Zimbabwe, whose Marange diamond fields have seen violent state-led crackdowns on illegal miners, with reports of torture amidst a general lack of transparency and accountability, is undergoing one such review, the first since the pandemic broke out. Civic groups advocating for the expansion of the definition of conflict diamonds have frequently said the Marange diamonds would easily fall into an updated definition.
“As the chair, our priority has been on restarting the reviews and there’s a review visit for Zimbabwe which should be finishing soon,” Thamage says.
“We hope that during the Kasane meeting, more candidates will come forward for reviews.

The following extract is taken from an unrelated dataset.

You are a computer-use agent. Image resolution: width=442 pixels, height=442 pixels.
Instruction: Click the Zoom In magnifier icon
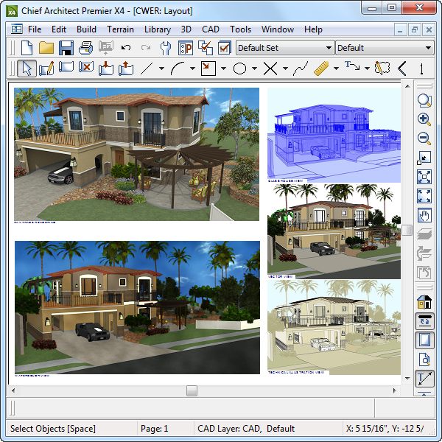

“Restarting these reviews is critical because that’s what tells us that the system is being implemented or not.”
Analysts say for those countries whose stones are playing fast and loose with the current definition of conflict diamonds, the KP’s inability to reform is a blessing as it ‘whitewashes’ their otherwise questionable output.
The questionable stones are able to be bundled under the same branding as conflict-free diamonds from countries such as Botswana, thus benefiting from the global goodwill and marketing.
The inaction, however, could ultimately cost the KP and its producer states, as ethical consumers turn away from natural rough diamonds in preference for more ethically sourced jewellery or, worse still, synthetic diamonds whose provenance is clearer.
The Kasane meeting, the analysts say, could make or break the industry.